**Source passage**
The Study

The purpose of this study was to find, if possible, a relationship between an opponent’s Direction of Travel and the resulting Direction of throw. The study was conducted on video taped material from the:

1984 European Championships

1986 Matsumae Cup

1989 All Japan Championship

1985 and 1987 World Championships

Only techniques awarded scores were used in the study. The factors of the opponent’s Direction of Travel and the Direction of the Throw were carefully ascertained and recorded. In order to determine Directions as accurately as possible incidents were played, and replayed, as many as ten times.

Directions were numbered from 1, directly in front of the thrower, to 8, the thrower’s right front corner, counter clockwise. The place where the defender’s body fell was considered to be the Direction of Throw.

Simple Statistics

A total of 227 scoring throws were observed. Of the 227 throws, 15 were judged Fast Tempo, 141 Medium Tempo and the remaining 81 Slow. A frequency of 6.329% Fast, 59.493% Medium and 34.177% Slow Paced throws occurred in this sample of top level competition.

**Records provided**
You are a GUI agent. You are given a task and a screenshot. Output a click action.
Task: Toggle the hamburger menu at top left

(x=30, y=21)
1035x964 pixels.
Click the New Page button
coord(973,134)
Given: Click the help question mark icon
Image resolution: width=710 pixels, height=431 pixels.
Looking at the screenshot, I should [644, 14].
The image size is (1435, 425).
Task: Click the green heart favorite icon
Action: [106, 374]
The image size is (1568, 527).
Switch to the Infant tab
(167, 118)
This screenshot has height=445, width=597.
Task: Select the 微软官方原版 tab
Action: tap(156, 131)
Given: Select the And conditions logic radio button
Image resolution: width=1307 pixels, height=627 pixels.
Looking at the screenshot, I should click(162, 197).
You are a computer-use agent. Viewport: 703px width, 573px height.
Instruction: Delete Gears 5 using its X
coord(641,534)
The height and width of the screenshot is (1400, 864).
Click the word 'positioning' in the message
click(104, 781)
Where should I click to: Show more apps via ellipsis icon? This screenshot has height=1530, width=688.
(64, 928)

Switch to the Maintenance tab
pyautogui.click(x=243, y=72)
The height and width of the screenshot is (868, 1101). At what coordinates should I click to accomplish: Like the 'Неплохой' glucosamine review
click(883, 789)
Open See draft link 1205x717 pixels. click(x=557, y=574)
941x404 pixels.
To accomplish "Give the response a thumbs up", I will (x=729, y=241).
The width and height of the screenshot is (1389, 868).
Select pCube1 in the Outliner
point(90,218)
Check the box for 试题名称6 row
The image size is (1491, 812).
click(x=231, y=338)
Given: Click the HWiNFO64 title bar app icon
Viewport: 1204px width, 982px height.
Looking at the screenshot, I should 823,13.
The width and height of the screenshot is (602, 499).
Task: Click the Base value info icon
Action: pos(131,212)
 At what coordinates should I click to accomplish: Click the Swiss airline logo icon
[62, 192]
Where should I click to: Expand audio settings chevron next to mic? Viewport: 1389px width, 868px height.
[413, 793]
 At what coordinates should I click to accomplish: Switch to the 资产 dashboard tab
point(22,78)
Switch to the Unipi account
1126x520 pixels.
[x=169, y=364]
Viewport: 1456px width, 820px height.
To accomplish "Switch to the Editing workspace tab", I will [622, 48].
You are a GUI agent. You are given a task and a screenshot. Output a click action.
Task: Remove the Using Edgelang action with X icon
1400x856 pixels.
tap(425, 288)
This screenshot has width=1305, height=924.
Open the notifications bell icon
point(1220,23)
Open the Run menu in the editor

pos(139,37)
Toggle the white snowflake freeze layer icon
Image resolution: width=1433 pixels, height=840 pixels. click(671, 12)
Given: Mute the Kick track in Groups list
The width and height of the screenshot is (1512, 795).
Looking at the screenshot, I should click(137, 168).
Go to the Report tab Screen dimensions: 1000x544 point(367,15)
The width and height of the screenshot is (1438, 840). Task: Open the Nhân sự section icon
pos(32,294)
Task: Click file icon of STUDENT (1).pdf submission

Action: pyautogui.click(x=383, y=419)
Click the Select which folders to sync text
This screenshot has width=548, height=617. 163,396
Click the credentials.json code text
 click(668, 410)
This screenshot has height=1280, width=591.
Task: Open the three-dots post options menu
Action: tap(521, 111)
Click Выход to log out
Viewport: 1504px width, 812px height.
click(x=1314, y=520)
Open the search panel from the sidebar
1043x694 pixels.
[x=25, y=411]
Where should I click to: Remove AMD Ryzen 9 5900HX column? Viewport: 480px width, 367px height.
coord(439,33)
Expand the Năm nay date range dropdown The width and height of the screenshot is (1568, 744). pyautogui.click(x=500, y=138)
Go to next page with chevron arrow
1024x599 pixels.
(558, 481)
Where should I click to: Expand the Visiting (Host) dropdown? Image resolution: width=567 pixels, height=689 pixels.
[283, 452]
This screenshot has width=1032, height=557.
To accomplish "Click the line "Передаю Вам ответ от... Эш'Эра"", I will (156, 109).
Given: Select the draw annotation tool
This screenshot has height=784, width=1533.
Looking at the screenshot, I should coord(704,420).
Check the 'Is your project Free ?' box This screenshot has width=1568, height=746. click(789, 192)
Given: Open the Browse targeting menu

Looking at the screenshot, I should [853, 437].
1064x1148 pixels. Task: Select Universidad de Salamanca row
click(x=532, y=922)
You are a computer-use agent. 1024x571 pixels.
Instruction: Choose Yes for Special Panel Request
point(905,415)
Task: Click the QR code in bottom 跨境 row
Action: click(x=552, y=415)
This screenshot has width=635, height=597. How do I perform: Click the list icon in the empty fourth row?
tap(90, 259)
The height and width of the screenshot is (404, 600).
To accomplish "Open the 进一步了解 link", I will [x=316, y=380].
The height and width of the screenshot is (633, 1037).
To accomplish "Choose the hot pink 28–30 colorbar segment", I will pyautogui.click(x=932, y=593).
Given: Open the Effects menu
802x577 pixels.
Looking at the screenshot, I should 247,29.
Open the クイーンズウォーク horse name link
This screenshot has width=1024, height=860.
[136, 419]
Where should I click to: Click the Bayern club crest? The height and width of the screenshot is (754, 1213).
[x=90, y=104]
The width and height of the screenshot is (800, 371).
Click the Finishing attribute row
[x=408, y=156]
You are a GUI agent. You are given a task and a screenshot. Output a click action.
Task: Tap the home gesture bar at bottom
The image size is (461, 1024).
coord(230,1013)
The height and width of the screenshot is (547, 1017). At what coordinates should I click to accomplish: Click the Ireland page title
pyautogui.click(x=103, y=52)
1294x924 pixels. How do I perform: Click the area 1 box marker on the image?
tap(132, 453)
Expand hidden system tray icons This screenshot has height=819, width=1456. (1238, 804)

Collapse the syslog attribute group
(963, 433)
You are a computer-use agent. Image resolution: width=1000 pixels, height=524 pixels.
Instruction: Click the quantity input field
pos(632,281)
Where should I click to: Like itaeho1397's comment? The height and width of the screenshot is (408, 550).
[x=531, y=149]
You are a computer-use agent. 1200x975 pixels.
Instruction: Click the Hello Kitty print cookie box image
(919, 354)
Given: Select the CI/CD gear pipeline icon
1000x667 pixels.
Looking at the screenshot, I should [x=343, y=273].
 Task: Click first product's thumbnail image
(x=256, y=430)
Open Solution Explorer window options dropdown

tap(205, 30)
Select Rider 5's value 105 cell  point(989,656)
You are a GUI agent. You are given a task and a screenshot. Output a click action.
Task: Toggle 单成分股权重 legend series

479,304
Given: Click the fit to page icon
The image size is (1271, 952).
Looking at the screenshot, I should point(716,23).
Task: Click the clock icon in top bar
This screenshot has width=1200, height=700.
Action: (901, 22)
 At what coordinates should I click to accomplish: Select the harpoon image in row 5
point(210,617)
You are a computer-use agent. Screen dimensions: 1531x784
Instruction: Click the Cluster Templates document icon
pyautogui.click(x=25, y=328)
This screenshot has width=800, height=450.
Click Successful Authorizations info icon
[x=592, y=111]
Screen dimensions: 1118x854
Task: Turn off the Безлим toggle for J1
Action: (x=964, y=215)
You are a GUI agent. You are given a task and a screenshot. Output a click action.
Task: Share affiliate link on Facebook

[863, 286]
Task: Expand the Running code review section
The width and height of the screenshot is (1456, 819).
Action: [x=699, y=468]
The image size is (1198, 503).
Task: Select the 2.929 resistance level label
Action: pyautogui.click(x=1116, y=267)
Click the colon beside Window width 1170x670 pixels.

**Exercise details**
Continue the passage on opponents' direction of travel and direction of throw from where it stops, not the rows.

**Exercise response**
Throws were distributed with a bias to the Right Front corner. Throws to the other corners were evenly distributed. Throws Directly toward the attackers Left and Right occurred equally. There were no throws Directly Forward.

There were no combinations of throwing techniques that produced scores. This is not to suggest that there is not a legitimate need for training of combination attacks. What this lack of combination throwing scores might suggest is that the use of combinations, in higher level competition, may not be as prevalent as previously believed. Scoring attacks observed in this survey were outright commitments to scoring with a single attacking skill.

Revelation of Tempo Influence

Here-to-for the Rate of Travel, around the mat area, was believed to influence an attacker’s throwing choice and little else. As the data was reviewed two points became obvious;

1) Rate of Travel cannot be ascertained through casual observation

2) The Direction of throws was being influenced by factors that were not immediately recognizable.

Barnett’s Definition of TEMPO

TEMPO is clearly more than the Rate of Travel of the players. P.M. Barnett suggests that;

TEMPO is “the changing pace and effort, between attacks, of the two contestants moving around the contest area”.

He further divides TEMPO into a second category of “ATTACKING TEMPO”, defined as “the appropriate speed and effort ratio on the part of the thrower, to bring about a successful throwing action”.

Barnett’s definition of Attacking Tempo directly addresses the influence of the rate of Travel on Throwing Direction.

Three Components

Barnett suggests that there is a ratio of Travel Speed to Attacking Effort that determines the Attacking Tempo. The mechanics of the throw being used are also an indicator of the Attacking Tempo.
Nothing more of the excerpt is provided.